The Greatest Medical Discovery of the Century

No doubt, future medical history books will look back at the 20th century and conclude that the great medical discovery was the opiate receptor system in the brain, the brain’s own production of these compounds called, endorphins, or endogenous opioids.  The widespread medicinal use of the morphine class of opioid narcotics for pain relief is due to the fact that opioid receptors already exist in the brain and nervous system. The opioid drugs flood these receptors, blocking pain and sedating the nervous system.(1)  Another key discovery was made quietly without fanfare by a humble New York internist, Bernard Bihari in the 1970’s. (2-3)  While working with drug addicts, he noted a beneficial effect from temporary blockade of opioid receptors, which produced a rebound increase in endogenous opioid production.   The opioid blocking drug he used is called Naltrexone, an FDA approved drug developed by the government as part of its “War Against Drugs” campaign.(1-3)

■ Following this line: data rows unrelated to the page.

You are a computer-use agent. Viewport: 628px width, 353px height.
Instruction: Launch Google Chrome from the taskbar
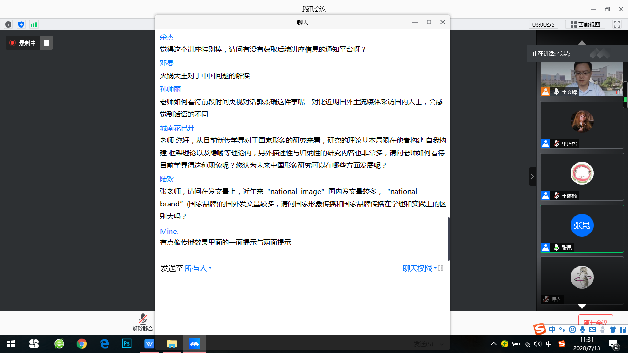82,344
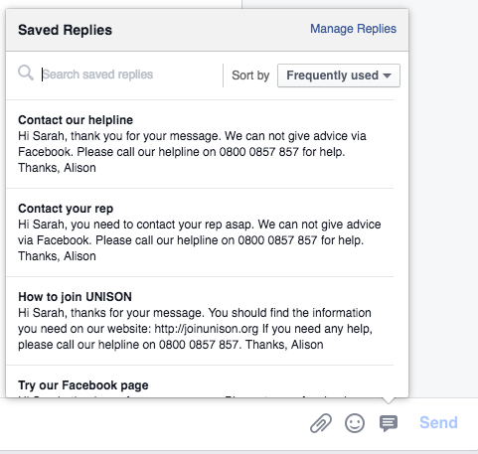This screenshot has height=454, width=478.
Task: Click the magnifying glass search icon
Action: [x=26, y=73]
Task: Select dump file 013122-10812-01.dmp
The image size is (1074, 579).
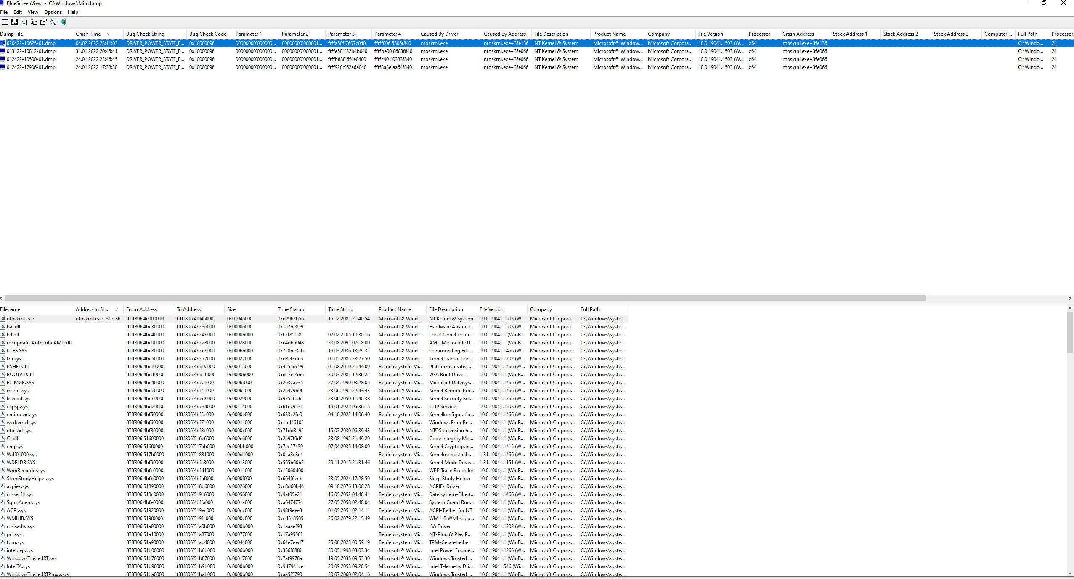Action: pyautogui.click(x=31, y=51)
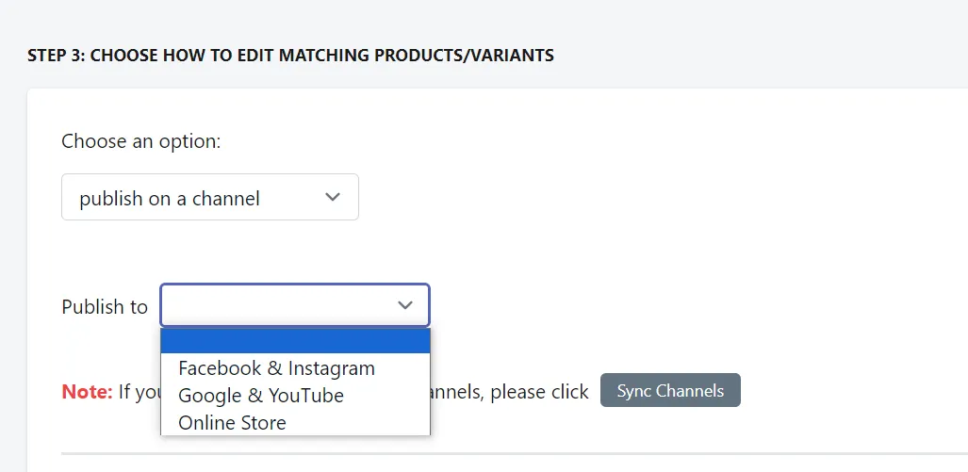This screenshot has width=968, height=472.
Task: Click the chevron in 'publish on a channel' box
Action: [x=333, y=197]
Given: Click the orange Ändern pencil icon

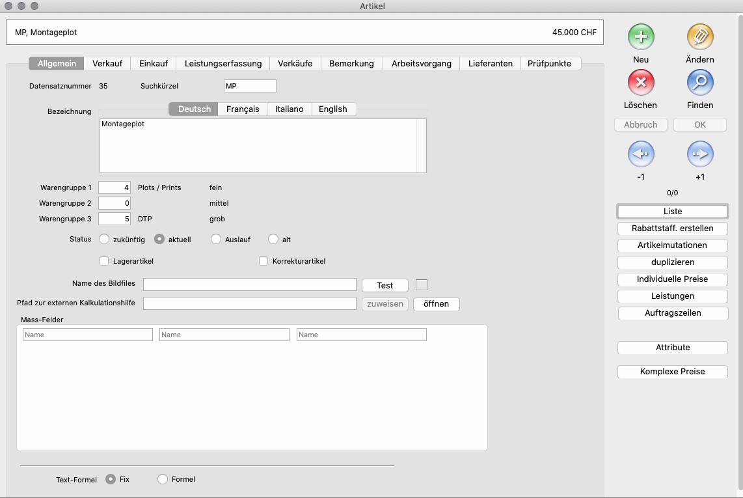Looking at the screenshot, I should coord(700,37).
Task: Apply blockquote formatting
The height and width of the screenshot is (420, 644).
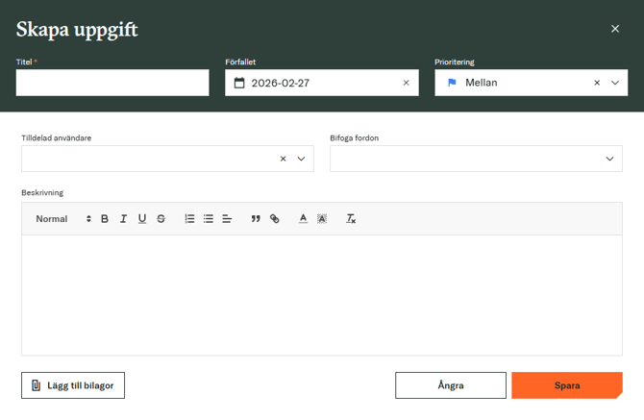Action: coord(256,219)
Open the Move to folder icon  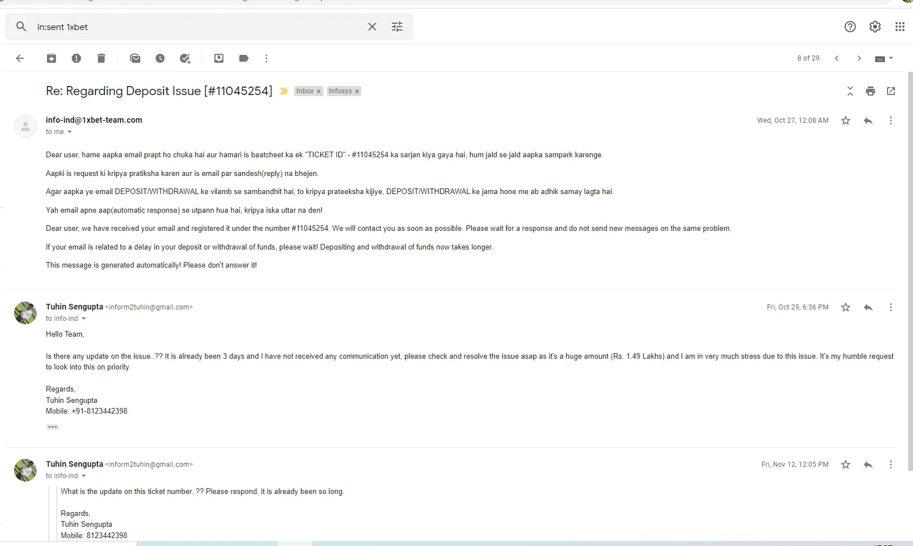219,58
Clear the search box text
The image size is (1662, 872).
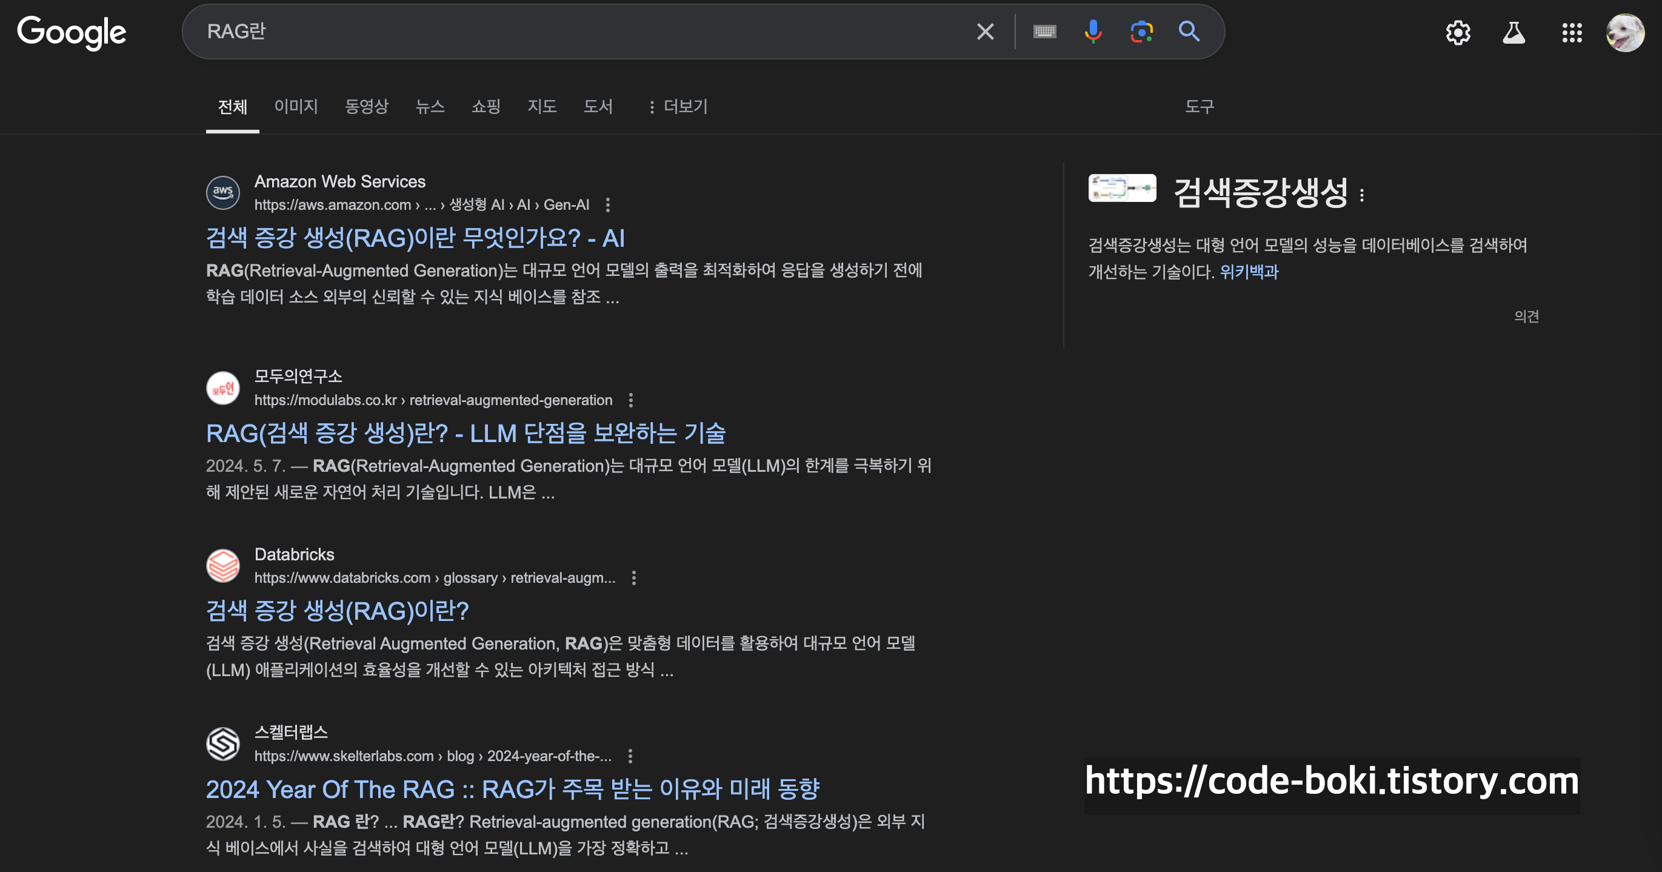tap(985, 32)
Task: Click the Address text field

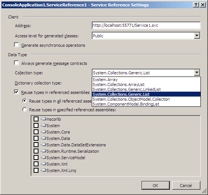Action: tap(146, 25)
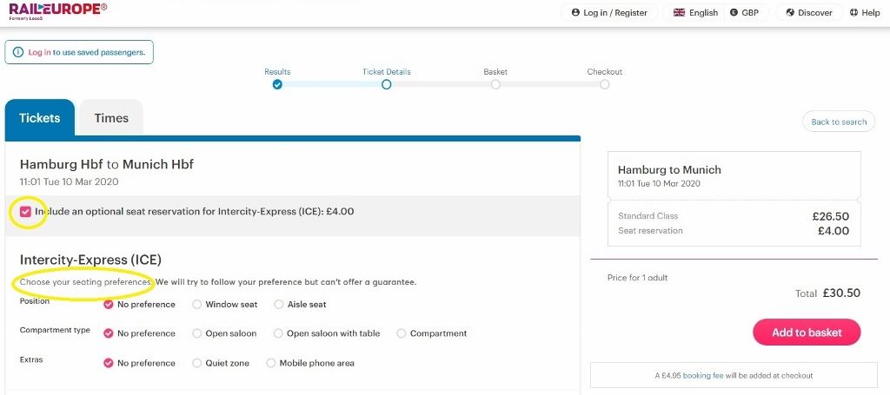Click the user icon beside Log in / Register
This screenshot has width=890, height=395.
pyautogui.click(x=575, y=12)
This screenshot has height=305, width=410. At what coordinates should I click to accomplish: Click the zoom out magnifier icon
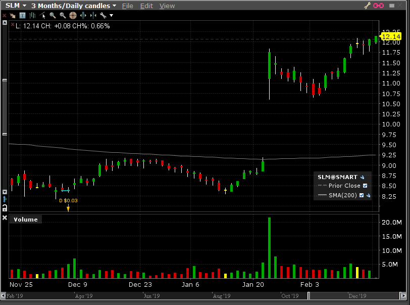(x=63, y=16)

This largely ignored and inexpensive off-patent drug called LDN has been used with great success over the past 20 years by various renegade physicians to cure or induce remissions in a host of seemingly unrelated diseases such as Multiple Sclerosis (4-6), Crohn's Disease (7), Systemic Lupus, Rheumatoid Arthritis, Pancreatic Cancer and Lymphoma.  LDN has also been found useful in Autism, and halts progression to opportunistic infection in AIDS patients.(1)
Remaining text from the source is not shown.